Worked Example: Adapting to a Content Marketing Pipeline
| Agent File | Original Purpose | Content Marketing Version |
|---|---|---|
| intake_analyst.md | Extracts product problem, audience, value prop | Extracts content goals, target audience, tone, platform mix |
| feature_decomposer.md | Decomposes idea into 3–7 features | Decomposes topic into 3–6 content pieces |
| spec_writer.md | Writes detailed feature spec | Drafts each content piece in full |
| spec_reviewer.md | Reviews for completeness, feasibility | Reviews for voice consistency, CTA clarity, audience fit |
| prd_assembler.md | Assembles specs into unified PRD | Assembles content calendar + full package |
| final_reviewer.md | Final proofread and polish | Brand alignment and sign-off |
Six markdown files. Nothing else changes.
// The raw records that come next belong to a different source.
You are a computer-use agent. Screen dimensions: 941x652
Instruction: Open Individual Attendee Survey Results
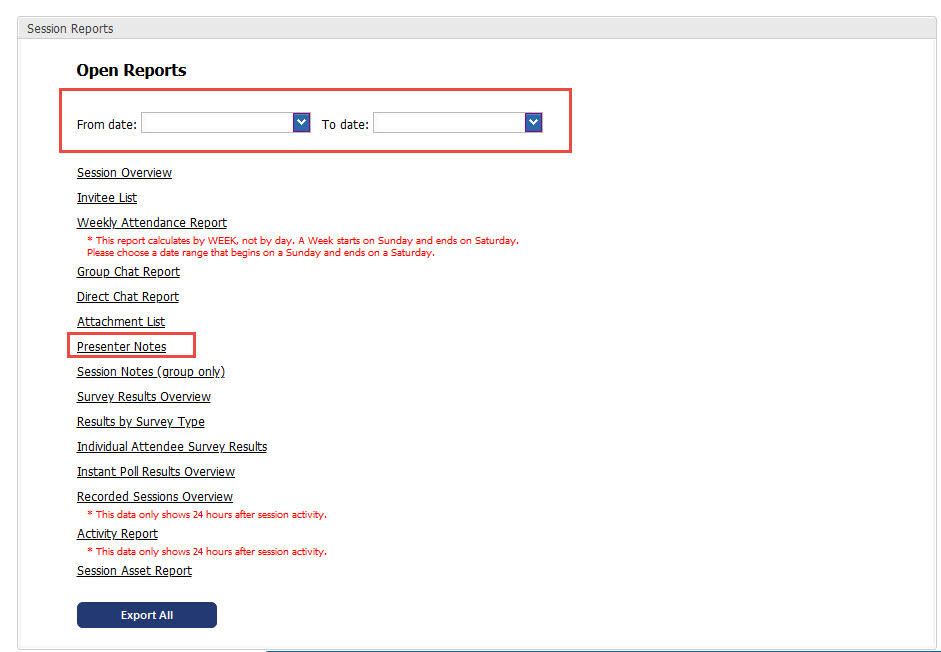click(172, 447)
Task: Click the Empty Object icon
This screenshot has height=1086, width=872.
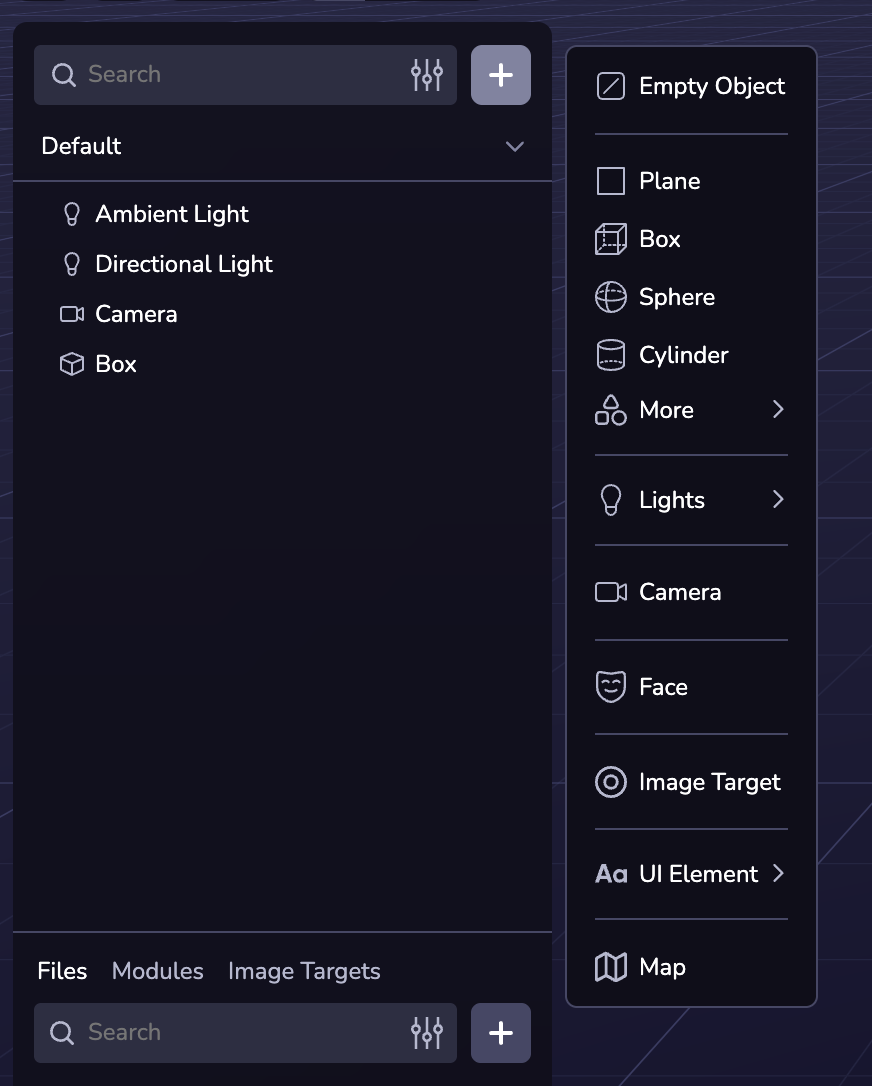Action: coord(610,87)
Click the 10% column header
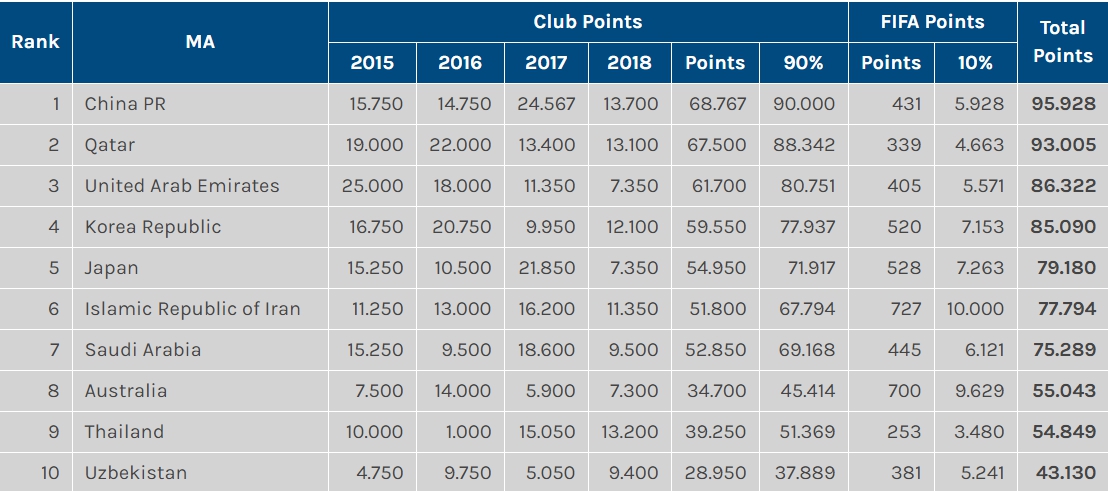 click(x=975, y=62)
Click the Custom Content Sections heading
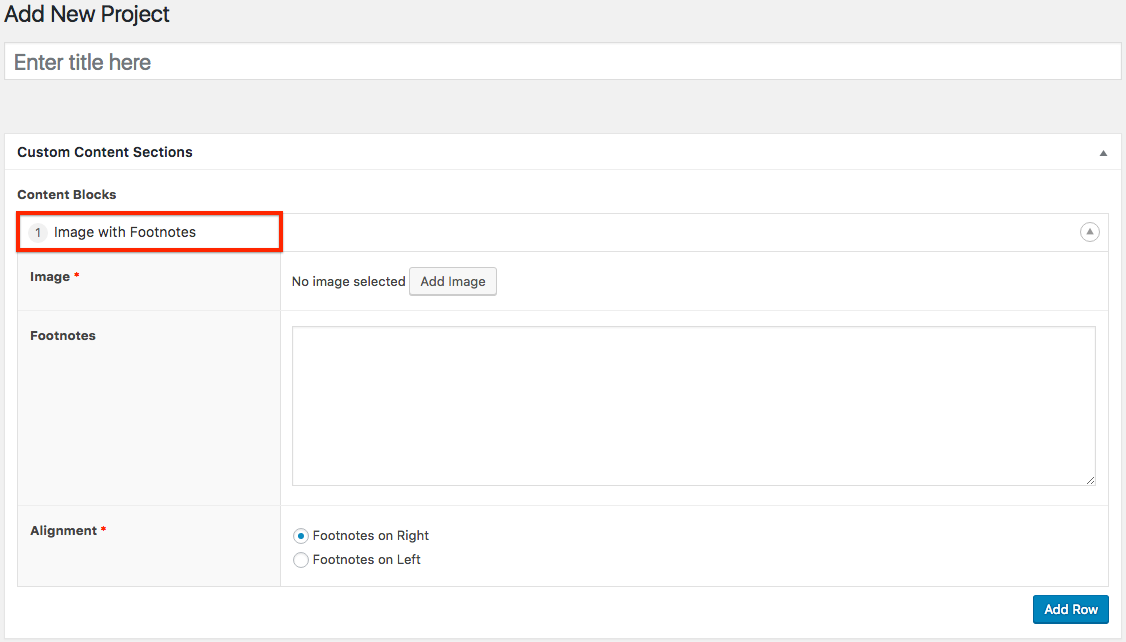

Other applications of the same pattern: sales proposal pipeline, course curriculum development, due diligence pipeline, legal document pipeline.
Concept #8: build the engine, not the application. Once you understand the pattern, the specific content is a configuration choice.
What This Taught Me About AI Systems Design
The best choices weren’t clever. They were simple things used correctly:
- A Kanban board used as a state machine instead of building a custom one
- A visual tool’s native fields used as agent memory instead of building a custom one
- Claude Code used as an orchestrator instead of building a custom one
- Markdown files used as behavior configuration instead of building a configuration system
The principle underneath: the complexity of a system should match the complexity of the problem. The infrastructure doesn’t need to be complex. The board handles state. The cards handle memory. Claude Code handles coordination. The prompts handle intelligence.
When those layers fit together correctly, six AI agents collaborate on meaningful intellectual work, produce professional-grade output, and the whole thing is visible in real time on a Kanban board you could explain to anyone in two minutes.
Not architectural sophistication. Appropriate architecture.
How to Customize This for Your Work
- Define your input and your output.
- Define the decomposition — what are the parallel workstreams?
- Define quality — what does good look like for each unit of work? That’s your Reviewer’s criteria.
- Edit the six agent files.
- Submit something and watch it run.
TrelloAgents is part of the AIMM toolkit. Built April 2026.